Quanto detto in generale per la sostenibilità della tecnologia vale anche per l’intelligenza artificiale. Sia per i suoi impatti ambientali – oggettivamente potenzialmente enormi – sia per quelli economici e sociali che, tanto in positivo che in negativo, richiedono metriche per essere valutati e misurati. Come evidenziato anche dal Piano Triennale per l’Informatica nella Pubblica Amministrazione 2024-2026, è cruciale che l’adozione dell’Ia sia orientata non solo all’efficienza, ma anche alla sostenibilità e al rispetto dei diritti fondamentali. Dal punto di vista della Pa questo significa che l’uso dell’Ia deve essere orientato a migliorare i servizi pubblici, riducendo al contempo l’impatto ambientale e promuovendo l’inclusione sociale.

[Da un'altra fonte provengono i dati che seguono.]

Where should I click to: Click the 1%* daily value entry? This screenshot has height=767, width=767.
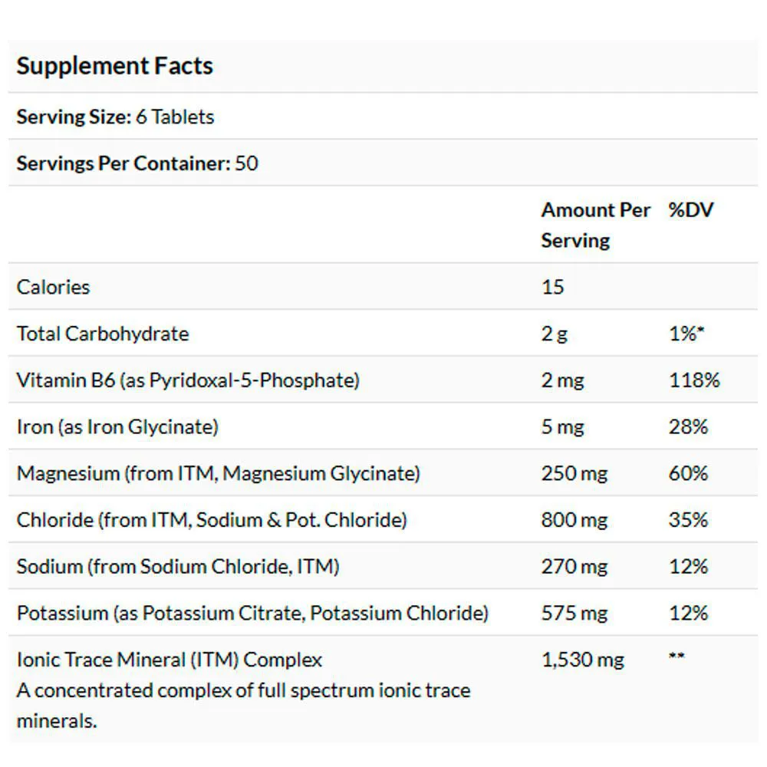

Anche per questo nel marzo 2023 la Fondazione per la Sostenibilità Digitale ha pubblicato un documento che sviluppa una prima definizione delle caratteristiche di sostenibilità dei sistemi di Intelligenza Artificiale: rispetto dei diritti fondamentali, privacy, trasparenza, sicurezza, interoperabilità, portabilità, accessibilità, revoca, riconoscibilità, proporzionalità del rischio ed efficienza energetica.

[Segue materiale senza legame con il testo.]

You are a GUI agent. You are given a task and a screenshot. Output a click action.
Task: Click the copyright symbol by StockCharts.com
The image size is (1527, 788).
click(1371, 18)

Tutte caratteristiche importanti per una crescita benefica di queste tecnologie. Tuttavia, soltanto l’ultima di queste caratteristiche si riferisce strettamente all’ambiente. E questo suggerisce forse un’ancora bassa attenzione a queste tematiche, spesso relegate in fondo alla lista delle priorità. Eppure, dovrebbe ormai essere chiaro che senza un ambiente sano l’essere umano non va da nessuna parte. Perché non è implementando tecnologie sempre più spettacolari e fantascientifiche che si renderanno le estati meno calde e le piogge più regolari.